### TEXT SHOWN
┄┄┄┄┄┄┄┄┄┄┄┄┄┄┄┄┄┄┄┄
It was the world of Washington. It was the world of scientists. It was the world of people who were like engaged in the work, whereas the 70% of Americans who were concerned about climate didn’t really have a way to participate. Well, electrification is in fact the most participatory strategy for doing the most amount we can in emissions reduction that you can imagine. And so we already know how to produce clean electricity. It’s affordable, it’s abundant. This is not a thing that needs to be invented. And that’s also part of the story of electrification, is that we’re not waiting for some breakthrough technology here to save us from ourselves. All of the technology already exists. So what we need to do is jumpstart the transformation of the economy from a fossil fuel one to an efficient electric one. And that’s why we spent a lot of time over the last year and a half working on the shaping of what is now called the Inflation Reduction Act, and the policies that are inside it in order to jumpstart the electrification movement by bringing down the costs of these machines for everyday Americans and their families.
┄┄┄┄┄┄┄┄┄┄┄┄┄┄┄┄┄┄┄┄
### GIVEN DATA

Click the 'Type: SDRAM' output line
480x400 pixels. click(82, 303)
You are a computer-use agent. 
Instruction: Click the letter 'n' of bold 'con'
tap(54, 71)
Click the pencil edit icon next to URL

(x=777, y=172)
┄┄┄┄┄┄┄┄┄┄┄┄┄┄┄┄┄┄┄┄
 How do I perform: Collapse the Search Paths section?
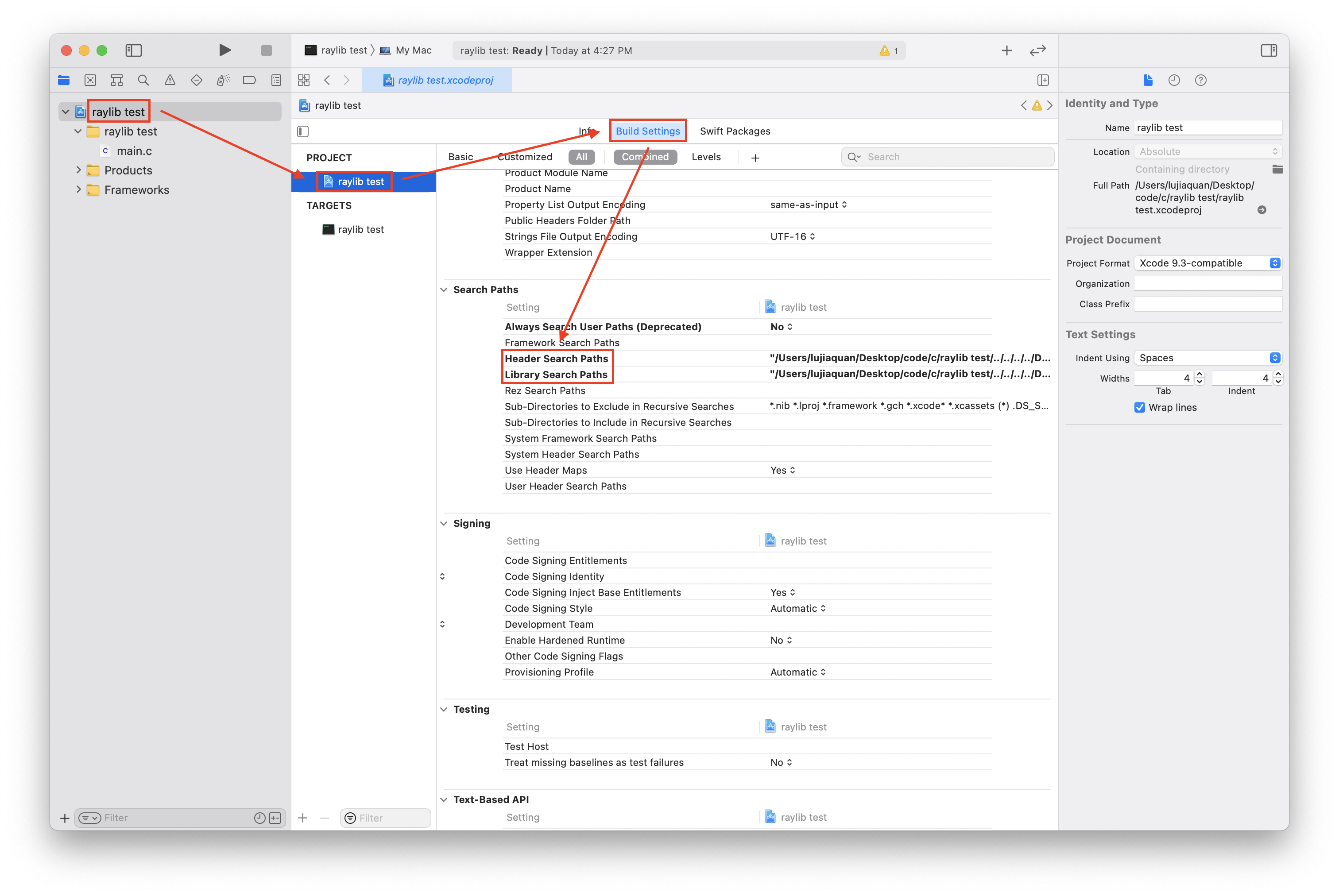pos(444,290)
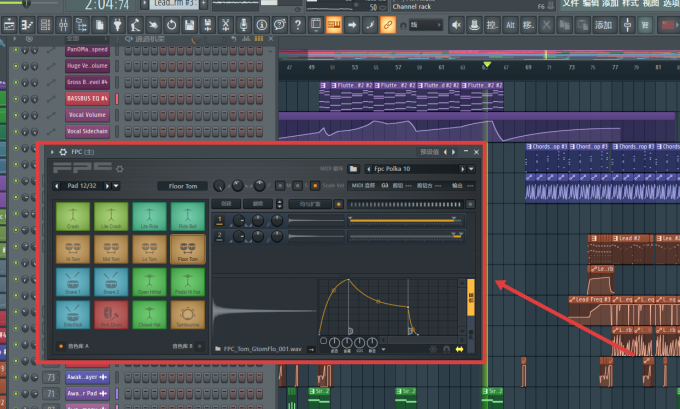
┄┄┄┄┄┄┄┄┄┄┄┄┄┄┄┄┄┄┄┄
### PROBLEMS AND TASKS
1 – In the electrification text, what is the name of the legislation the speaker's group spent about a year and a half helping to shape?
2 – Pick up the electrification text after its final sentence and carry it forward in the same spoken voice.

### TASK ANSWERS
1 – The Inflation Reduction Act.

2 –
Because effectively, what the Inflation Reduction Act has done is given every American household an electric bank account that has thousands of dollars in it to help facilitate the transformation from their fossil fuel baseline to an efficient electric one. But the trick is, we need to make sure that Americans know that they have this money and that they can access it. And so we think about spreading the word about household uptake, and the availability of the electric bank account as effectively summing up to the electric potential of the country. And this is an opportunity for us to meet our electric potential. And that’s where you all come in, because the thing that I want to say about this is that the inflation Reduction Act, if you read the reporting, many reports will say, well, it’s $370 billion in the largest climate bill in the history of the country.

Really the largest climate action in the history of the world, by some measures of that $370 billion, about $100 billion of that is for residential electrification by our count. But here’s the thing about the Inflation Reduction Act. Most of the policies that are inside of it are not capped, which means that the Congressional Budget Office projection is just that. It’s based on what they see as the uptick of the policies over the 10-year window. It could be that we underperform the Inflation Reduction Act projections and spend less than that amount of money, or conversely, in the way we like to think about it, it could be a lot, lot more. In fact, if you think about the 10-year window and say, by the end of 10 years, we are aware of where the planet requires us to be, which is that every machine that is installed and replaced from that point forward is an efficient electric machine.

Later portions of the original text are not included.